Dark forces conspire online to undermine privacy, compromise accounts, stalk, troll, and just plain creep us out. Libraries have a longstanding tradition of protecting their users’ privacy and confidentiality, but often fail to take basic steps to protect patrons’ use of their public access computers and digital resources. Tune in to learn more about how online surveillance works, get practical tips on improving privacy on public computers, and gain a better understanding of current legal threats to digital privacy and online anonymity. Ann Crewdson and Helen Adams, co-chairs of the ALA-IFC Privacy Subcommittee, will also introduce the newly revised ALA Privacy Tool Kit.
Featured Presenter: Eric Stroshane, Field Services Librarian with the North Dakota State Library where he’s worked in various capacities for the last decade. He is a data privacy enthusiast and intellectual freedom fighter, and has delivered presentations on a wide array of topics at North Dakota State Library workshops, the North Dakota Library Association annual conference, the Mountain Plains Library Association annual conference, and the Library Technology Conference.
Online Forum at ChoosePrivacyWeek.Org:
May 1, 2014: “Re-introducing the ALA Privacy Tool Kit,” by Helen Adams and Ann Crewdson, Co-Chairs, ALA-IFC Privacy Subcommittee. Helen Adams is a former school librarian in Wisconsin and currently an online instructor for the School Library and Information Technologies program at Mansfield University in Pennsylvania, and a trustee for the Freedom to Read Foundation; Ann Crewdson is a Children's Specialist at the Issaquah Library, King County Library System, Washington, Chair of the Intellectual Freedom Interest Group for the Washington Library Association, and a member of the ALA Intellectual Freedom Committee.
May 2, 2014: "Kids Deserve Privacy Too!" by Heather Acerro, Head of Youth Services at Rochester Public Library, MN. Heather is engaged in building an innovative, dynamic and interactive space for kids & teens to learn, collaborate and create at the Rochester Public Library. She writes reviews for School Library Journal, serves on the board of The Reading Center: Dyslexia Institute of Minnesota and is the current chair of the ALSC Intellectual Freedom Committee.

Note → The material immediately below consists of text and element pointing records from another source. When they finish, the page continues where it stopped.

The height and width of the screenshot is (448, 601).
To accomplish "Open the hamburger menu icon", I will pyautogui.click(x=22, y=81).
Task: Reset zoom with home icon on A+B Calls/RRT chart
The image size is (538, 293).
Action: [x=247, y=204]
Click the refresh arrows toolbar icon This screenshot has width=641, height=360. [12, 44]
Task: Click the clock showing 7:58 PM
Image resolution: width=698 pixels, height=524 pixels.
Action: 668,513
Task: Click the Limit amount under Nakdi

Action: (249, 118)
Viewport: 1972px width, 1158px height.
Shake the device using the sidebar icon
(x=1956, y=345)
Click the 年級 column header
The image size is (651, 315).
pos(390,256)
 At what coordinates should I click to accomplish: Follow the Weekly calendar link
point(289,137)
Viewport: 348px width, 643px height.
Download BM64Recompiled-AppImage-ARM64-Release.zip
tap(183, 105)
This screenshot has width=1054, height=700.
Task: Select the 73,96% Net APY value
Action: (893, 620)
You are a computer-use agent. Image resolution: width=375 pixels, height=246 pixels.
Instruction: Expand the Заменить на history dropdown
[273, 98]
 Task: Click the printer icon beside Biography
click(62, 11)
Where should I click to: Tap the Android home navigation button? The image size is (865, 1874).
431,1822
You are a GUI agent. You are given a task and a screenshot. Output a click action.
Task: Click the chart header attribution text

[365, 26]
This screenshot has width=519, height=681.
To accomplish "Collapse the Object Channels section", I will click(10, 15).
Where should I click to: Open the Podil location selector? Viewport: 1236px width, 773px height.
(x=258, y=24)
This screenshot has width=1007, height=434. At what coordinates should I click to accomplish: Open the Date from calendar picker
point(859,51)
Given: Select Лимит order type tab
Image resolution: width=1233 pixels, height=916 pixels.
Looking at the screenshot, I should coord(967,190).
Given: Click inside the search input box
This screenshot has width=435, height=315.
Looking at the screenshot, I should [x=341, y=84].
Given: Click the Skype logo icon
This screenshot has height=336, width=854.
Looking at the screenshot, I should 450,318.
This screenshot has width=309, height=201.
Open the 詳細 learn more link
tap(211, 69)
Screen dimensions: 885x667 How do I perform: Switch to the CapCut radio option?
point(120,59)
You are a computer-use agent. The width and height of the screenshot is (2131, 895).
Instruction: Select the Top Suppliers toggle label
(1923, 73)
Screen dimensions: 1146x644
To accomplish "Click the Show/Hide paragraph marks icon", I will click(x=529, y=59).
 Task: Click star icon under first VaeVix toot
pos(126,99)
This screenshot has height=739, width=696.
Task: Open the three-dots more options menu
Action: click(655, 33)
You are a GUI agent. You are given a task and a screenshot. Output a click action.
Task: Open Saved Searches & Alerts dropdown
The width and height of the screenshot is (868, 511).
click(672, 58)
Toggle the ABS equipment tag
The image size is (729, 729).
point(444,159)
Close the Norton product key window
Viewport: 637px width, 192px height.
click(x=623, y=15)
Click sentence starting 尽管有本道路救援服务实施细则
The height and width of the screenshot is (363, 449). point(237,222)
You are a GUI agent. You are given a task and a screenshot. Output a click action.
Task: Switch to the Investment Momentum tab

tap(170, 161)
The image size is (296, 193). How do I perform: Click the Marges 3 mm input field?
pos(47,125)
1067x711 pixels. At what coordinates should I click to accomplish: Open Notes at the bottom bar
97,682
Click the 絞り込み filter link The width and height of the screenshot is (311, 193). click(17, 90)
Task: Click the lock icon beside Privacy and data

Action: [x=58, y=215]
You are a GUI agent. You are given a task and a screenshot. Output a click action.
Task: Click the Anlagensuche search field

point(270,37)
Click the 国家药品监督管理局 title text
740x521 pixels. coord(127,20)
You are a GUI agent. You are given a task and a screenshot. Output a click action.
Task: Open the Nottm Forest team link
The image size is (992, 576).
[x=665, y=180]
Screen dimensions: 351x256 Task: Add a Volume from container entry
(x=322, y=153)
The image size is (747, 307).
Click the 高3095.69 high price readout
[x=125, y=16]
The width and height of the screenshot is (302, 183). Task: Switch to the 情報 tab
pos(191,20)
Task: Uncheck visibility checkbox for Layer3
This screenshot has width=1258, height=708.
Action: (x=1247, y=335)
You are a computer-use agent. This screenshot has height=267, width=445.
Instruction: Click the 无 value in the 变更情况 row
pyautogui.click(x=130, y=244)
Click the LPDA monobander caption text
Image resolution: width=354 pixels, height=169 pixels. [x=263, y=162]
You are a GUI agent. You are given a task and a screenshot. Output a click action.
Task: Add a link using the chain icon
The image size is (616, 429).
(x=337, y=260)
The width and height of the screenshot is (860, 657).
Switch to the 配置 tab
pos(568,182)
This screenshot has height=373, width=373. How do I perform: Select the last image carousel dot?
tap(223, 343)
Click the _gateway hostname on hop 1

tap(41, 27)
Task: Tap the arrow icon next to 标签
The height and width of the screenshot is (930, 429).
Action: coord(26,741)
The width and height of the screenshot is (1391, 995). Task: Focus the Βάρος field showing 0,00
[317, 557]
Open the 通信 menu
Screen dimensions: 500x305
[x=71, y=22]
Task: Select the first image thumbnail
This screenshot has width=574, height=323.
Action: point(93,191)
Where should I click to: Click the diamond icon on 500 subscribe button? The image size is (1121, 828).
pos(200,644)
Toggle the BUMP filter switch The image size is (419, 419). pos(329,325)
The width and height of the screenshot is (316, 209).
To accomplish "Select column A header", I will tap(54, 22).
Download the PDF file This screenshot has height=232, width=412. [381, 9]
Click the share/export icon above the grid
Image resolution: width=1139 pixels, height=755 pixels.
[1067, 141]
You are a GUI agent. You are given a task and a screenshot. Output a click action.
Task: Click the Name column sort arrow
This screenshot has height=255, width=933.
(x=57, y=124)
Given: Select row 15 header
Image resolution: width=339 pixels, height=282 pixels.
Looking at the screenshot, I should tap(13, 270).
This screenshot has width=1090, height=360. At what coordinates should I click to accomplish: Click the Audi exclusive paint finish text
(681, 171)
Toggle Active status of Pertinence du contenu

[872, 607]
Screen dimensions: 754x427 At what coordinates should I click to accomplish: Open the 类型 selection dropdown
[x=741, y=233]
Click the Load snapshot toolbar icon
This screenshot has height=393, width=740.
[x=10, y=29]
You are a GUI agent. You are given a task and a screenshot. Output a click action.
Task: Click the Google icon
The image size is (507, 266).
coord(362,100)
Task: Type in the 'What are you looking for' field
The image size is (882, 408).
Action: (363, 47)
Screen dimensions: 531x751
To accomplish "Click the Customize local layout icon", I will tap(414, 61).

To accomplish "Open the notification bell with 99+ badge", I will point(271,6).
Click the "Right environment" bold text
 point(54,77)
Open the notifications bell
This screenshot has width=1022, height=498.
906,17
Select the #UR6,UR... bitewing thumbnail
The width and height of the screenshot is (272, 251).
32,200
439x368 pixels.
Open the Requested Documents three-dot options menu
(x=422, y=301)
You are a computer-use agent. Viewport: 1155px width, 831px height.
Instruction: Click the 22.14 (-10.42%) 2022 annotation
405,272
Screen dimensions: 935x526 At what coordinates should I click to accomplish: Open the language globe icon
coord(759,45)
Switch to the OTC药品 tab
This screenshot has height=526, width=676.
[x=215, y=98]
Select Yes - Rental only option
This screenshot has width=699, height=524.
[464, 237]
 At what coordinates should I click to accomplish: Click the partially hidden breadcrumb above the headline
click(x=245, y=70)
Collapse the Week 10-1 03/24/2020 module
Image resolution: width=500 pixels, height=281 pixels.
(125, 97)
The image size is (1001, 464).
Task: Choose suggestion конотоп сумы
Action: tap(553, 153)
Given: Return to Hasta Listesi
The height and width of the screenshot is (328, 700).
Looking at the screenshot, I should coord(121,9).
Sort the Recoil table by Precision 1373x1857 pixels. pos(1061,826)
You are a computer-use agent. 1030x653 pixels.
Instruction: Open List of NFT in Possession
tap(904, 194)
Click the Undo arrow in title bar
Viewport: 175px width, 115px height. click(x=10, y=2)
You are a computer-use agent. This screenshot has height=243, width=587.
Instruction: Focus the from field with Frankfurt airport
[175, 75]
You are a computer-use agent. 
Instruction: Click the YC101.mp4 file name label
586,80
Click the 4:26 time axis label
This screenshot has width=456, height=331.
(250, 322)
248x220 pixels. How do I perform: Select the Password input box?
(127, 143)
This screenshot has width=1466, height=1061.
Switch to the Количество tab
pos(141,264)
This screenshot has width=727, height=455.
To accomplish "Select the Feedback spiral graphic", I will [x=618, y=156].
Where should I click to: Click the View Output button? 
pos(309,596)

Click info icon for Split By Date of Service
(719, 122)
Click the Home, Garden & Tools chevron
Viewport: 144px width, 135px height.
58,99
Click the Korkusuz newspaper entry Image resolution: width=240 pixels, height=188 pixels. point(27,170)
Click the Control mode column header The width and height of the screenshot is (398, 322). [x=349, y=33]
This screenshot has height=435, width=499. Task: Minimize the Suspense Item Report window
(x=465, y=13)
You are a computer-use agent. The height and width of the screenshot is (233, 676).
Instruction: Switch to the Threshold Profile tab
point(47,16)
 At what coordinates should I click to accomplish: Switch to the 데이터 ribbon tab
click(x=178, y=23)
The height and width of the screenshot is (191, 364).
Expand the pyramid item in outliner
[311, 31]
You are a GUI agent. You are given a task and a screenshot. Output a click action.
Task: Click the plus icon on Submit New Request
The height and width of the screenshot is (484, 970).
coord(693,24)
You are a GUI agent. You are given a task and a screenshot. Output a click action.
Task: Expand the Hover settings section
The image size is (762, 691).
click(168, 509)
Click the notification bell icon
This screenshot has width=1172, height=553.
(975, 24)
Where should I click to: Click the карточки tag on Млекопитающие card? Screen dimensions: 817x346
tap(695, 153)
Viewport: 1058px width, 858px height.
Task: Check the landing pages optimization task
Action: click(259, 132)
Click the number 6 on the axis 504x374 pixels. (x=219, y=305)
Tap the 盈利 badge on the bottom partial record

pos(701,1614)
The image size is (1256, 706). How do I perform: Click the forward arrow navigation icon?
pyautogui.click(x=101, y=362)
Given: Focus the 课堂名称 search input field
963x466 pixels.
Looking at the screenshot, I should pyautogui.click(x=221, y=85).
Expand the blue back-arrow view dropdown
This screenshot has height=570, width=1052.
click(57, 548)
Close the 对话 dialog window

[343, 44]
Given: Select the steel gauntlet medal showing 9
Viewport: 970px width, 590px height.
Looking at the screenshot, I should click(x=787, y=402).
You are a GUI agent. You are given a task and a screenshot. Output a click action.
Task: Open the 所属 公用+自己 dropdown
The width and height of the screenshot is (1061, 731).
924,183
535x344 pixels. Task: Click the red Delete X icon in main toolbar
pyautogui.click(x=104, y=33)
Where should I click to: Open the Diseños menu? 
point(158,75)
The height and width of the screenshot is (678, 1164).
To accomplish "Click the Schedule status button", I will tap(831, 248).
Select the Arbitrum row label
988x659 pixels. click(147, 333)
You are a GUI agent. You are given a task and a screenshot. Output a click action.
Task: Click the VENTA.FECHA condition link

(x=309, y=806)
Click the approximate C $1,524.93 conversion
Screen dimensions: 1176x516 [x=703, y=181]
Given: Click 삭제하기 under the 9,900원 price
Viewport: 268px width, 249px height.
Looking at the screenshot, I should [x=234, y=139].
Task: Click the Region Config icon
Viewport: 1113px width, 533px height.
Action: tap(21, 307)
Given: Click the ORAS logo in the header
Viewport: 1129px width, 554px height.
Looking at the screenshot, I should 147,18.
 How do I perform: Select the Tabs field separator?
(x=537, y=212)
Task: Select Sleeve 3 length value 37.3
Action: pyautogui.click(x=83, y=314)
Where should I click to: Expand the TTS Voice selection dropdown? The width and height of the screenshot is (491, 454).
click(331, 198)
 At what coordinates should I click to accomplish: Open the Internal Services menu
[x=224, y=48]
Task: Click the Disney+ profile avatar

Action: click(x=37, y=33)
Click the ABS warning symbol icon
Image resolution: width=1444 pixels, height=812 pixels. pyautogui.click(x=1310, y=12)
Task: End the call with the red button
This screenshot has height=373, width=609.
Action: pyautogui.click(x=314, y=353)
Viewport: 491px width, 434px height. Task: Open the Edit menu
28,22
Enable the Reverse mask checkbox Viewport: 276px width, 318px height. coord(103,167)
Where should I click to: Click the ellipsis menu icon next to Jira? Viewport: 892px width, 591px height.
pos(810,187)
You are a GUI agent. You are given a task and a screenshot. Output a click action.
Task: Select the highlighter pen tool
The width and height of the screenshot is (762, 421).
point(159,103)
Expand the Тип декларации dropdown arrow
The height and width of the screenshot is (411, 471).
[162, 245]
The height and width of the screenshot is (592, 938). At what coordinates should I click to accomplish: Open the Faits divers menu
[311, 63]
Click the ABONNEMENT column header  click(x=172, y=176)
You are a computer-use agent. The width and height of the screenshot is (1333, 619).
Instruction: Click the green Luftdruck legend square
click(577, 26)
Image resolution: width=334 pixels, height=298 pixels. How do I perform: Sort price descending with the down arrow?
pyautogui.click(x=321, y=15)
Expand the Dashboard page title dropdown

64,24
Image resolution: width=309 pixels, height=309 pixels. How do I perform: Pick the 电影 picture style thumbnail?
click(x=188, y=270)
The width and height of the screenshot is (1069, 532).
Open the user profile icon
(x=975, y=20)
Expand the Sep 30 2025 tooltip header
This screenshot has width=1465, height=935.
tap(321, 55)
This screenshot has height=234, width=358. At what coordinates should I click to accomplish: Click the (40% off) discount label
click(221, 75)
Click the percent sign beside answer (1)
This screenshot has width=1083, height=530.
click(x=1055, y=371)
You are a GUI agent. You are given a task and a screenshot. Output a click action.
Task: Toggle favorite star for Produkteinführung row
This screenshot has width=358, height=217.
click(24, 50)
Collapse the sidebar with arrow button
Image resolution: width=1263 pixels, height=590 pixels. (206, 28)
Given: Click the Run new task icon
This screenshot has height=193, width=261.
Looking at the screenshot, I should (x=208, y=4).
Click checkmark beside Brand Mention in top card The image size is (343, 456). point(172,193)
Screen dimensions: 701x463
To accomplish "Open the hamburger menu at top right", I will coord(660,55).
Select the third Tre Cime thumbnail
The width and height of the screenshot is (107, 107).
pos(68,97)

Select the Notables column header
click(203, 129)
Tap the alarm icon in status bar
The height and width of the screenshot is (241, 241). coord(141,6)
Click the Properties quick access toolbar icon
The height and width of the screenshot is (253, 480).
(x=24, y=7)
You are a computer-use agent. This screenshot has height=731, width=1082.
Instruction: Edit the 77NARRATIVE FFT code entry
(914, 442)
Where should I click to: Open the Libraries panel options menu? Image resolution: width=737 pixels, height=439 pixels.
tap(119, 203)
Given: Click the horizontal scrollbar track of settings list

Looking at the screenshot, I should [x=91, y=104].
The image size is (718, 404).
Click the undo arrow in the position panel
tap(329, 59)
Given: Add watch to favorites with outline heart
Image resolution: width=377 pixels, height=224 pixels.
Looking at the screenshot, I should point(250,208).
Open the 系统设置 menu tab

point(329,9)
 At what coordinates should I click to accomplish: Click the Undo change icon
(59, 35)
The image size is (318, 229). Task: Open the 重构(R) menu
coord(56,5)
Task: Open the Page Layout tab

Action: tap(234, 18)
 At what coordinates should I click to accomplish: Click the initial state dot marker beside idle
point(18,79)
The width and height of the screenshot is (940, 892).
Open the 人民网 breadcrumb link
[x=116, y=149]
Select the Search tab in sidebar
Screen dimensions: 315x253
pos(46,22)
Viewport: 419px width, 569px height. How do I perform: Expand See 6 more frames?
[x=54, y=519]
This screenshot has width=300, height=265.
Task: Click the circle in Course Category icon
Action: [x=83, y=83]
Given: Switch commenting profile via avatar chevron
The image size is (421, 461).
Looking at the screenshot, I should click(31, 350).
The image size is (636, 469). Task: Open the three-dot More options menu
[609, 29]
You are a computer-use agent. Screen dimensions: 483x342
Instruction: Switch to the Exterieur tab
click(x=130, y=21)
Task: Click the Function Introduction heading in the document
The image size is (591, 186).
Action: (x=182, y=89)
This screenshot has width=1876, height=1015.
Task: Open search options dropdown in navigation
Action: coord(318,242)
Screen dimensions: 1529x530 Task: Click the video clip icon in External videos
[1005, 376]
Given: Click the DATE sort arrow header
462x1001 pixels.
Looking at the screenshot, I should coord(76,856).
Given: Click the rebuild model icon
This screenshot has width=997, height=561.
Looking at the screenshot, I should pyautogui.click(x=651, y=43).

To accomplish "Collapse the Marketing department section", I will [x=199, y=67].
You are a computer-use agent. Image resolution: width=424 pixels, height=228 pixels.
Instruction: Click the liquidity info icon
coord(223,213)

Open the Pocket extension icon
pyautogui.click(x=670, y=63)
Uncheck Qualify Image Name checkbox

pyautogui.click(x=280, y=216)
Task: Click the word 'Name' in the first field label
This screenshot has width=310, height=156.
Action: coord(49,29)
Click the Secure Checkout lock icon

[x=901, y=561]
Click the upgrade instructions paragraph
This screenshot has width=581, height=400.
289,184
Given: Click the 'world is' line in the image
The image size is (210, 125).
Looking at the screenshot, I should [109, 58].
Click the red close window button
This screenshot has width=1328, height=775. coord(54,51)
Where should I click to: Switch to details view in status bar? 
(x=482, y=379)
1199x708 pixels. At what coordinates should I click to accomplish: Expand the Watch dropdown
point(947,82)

May 5, 2014: “Privacy Programming for Adults,” by Mike Robinson, associate professor and head of systems, Consortium Library, at the University of Alaska – Anchorage. Mike has worked with technology in libraries for most of his career and has a strong interest in online privacy as a cornerstone of intellectual freedom. He is currently the Chair of the Intellectual Freedom Committee of the Alaska Library Association.
May 6, 2015: “Libraries, National Security, and Privacy Reconsidered in 2014.” Nancy Kranich, who serves as the MLIS Colloquium faculty convener at Rutgers, is the host for the session. Nancy teaches Intellectual Freedom and Information Policy for the Rutgers School of Communication and Information. She is a Past President of ALA, and, as a former Chair of the ALA Intellectual Freedom Committee, spearheaded the drafting of the ALA's Privacy Toolkit.
May 7, 2014: "Privacy Issues for Incarcerated Youth," Kelly Czarnecki, Teen Librarian, Charlotte Mecklenburg Library has worked with teens in libraries for over ten years. She was the editor for the gaming column in School Library Journal for many years and is currently the YALSA liaison for the ALA Intellectual Freedom Committee.
Now in its fifth year, Choose Privacy Week (May 1-7) is a national public awareness campaign that seeks to deepen public awareness about personal privacy rights and need to insure those rights in an era of pervasive surveillance. Through programming, online education, and special events, libraries will offer individuals opportunities to learn, think critically and make more informed choices about their privacy. The American Library Association’s (ALA) Office for Intellectual Freedom established Choose Privacy Week to help libraries work with their communities in navigating these complicated but vital issues. Privacy has long been a cornerstone of library services in America and a right that librarians defend every day.